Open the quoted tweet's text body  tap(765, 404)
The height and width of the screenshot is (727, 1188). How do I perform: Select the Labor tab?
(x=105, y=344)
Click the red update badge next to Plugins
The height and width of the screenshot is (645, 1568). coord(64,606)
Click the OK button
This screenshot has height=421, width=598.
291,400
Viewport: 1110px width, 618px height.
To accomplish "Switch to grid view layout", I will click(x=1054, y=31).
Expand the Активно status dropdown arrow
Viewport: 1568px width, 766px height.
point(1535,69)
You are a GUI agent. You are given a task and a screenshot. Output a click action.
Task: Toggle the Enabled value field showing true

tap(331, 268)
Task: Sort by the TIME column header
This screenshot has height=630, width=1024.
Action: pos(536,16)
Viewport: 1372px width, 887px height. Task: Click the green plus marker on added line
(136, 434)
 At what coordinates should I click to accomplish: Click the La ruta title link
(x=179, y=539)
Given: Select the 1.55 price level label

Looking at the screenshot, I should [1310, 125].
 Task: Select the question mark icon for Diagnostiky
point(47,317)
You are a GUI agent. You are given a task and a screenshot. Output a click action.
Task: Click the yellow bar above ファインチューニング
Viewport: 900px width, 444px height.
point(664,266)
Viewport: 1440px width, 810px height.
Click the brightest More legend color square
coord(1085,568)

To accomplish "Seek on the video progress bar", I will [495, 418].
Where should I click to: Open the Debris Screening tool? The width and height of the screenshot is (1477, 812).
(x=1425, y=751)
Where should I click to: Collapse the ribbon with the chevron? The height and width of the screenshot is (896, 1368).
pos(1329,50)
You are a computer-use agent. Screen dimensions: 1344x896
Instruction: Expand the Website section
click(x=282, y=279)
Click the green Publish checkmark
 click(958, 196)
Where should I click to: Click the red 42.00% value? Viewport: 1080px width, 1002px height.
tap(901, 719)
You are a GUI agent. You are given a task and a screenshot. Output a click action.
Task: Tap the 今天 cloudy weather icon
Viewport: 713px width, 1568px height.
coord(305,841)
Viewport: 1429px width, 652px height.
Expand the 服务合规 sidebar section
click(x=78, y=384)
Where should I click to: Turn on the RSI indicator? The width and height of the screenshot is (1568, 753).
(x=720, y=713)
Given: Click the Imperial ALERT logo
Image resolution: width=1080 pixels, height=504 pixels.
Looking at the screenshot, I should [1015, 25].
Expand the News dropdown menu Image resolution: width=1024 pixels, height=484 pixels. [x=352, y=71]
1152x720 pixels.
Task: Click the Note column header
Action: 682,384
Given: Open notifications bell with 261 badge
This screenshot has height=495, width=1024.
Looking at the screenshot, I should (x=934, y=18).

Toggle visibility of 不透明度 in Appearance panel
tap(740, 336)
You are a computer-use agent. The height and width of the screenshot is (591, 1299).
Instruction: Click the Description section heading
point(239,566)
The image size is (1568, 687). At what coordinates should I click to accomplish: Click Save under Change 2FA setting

______________________________

Assignment> Everything from the line with "Toggle visibility of 不透明度 in Appearance panel" to the last line of the entries is to be written out exactly; omit all earlier lines.

Output of the task>
Toggle visibility of 不透明度 in Appearance panel
tap(740, 336)
You are a computer-use agent. The height and width of the screenshot is (591, 1299).
Instruction: Click the Description section heading
point(239,566)
The image size is (1568, 687). At what coordinates should I click to accomplish: Click Save under Change 2FA setting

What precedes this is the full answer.